- _EXERCISE INSTRUCTIONS_: Look through the lines below, find those with the word "will", and copy them.

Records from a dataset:
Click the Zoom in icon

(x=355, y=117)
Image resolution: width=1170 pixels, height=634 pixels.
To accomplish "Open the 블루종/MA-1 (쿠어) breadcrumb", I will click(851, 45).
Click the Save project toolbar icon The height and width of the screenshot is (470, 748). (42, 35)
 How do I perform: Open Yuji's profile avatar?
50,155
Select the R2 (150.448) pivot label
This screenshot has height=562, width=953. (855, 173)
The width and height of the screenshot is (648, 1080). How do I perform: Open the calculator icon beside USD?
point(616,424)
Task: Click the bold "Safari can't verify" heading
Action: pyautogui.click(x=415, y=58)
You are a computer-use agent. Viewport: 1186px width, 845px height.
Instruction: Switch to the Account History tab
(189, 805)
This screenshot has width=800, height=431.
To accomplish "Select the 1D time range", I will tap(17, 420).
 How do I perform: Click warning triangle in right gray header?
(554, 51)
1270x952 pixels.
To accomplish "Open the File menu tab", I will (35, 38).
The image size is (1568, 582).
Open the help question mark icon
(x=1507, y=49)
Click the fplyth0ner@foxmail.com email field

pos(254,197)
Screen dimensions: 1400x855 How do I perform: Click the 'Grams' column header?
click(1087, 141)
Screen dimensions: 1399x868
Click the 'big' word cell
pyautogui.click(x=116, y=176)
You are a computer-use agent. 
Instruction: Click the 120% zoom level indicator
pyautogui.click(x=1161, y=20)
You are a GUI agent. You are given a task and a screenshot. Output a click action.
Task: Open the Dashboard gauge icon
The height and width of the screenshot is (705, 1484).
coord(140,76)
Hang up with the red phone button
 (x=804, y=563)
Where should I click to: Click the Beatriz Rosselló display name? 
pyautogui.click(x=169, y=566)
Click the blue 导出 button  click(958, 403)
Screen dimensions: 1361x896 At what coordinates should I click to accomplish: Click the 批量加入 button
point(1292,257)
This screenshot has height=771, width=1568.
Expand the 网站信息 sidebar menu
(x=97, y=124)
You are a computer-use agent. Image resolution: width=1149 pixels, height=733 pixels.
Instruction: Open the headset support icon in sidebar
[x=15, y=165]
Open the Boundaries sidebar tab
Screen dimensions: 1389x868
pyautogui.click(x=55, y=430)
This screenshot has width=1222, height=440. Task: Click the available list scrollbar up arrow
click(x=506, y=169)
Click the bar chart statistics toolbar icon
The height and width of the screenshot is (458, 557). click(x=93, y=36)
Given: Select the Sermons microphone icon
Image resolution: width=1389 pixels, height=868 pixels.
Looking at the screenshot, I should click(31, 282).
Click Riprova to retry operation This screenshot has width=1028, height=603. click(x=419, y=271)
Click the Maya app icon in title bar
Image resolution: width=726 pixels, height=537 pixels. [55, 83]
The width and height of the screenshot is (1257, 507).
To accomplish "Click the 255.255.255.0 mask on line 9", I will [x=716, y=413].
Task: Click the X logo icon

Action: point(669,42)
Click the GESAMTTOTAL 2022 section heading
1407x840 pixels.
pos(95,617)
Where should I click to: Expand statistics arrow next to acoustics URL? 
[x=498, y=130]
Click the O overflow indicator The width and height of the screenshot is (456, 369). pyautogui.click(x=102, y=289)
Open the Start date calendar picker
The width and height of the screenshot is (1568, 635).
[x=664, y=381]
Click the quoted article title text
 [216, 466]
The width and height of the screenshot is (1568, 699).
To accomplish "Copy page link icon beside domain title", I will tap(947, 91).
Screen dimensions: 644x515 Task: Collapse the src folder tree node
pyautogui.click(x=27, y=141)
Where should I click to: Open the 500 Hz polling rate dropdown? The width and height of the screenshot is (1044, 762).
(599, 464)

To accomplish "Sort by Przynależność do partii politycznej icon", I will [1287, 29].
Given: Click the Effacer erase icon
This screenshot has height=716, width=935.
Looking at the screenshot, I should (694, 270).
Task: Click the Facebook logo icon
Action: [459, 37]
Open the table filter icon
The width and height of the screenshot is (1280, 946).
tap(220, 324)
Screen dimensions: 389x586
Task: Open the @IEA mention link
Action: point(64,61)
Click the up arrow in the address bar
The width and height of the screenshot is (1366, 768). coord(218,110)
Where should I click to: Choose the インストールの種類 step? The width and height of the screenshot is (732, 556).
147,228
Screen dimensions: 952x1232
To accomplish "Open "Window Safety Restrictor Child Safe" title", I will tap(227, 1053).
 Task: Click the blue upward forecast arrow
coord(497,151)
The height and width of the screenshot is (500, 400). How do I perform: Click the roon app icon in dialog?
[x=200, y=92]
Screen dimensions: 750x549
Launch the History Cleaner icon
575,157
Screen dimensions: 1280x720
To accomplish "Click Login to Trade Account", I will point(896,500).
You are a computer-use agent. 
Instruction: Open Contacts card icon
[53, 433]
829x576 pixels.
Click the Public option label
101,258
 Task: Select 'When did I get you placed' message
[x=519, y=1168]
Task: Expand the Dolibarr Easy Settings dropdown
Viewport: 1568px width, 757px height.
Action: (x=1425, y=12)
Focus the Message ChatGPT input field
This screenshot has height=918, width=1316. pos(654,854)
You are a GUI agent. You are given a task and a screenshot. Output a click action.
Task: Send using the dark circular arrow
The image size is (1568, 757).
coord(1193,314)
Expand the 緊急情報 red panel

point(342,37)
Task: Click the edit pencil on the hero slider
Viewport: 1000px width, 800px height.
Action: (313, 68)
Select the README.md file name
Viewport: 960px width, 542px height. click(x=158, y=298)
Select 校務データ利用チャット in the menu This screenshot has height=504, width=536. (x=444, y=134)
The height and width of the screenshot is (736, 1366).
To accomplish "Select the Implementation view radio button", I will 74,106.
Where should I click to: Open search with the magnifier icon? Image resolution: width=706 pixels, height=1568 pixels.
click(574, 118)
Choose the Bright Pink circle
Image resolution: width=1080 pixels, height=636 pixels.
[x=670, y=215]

- _WRITTEN SOLUTION_:
To accomplish "Open the 블루종/MA-1 (쿠어) breadcrumb", I will click(851, 45).
To accomplish "Select the 1D time range", I will tap(17, 420).
To accomplish "Open the File menu tab", I will (35, 38).
To accomplish "Click the 255.255.255.0 mask on line 9", I will [x=716, y=413].
To accomplish "Copy page link icon beside domain title", I will tap(947, 91).
To accomplish "Sort by Przynależność do partii politycznej icon", I will [1287, 29].
To accomplish "Open "Window Safety Restrictor Child Safe" title", I will tap(227, 1053).
To accomplish "Click Login to Trade Account", I will point(896,500).
To accomplish "Select the Implementation view radio button", I will 74,106.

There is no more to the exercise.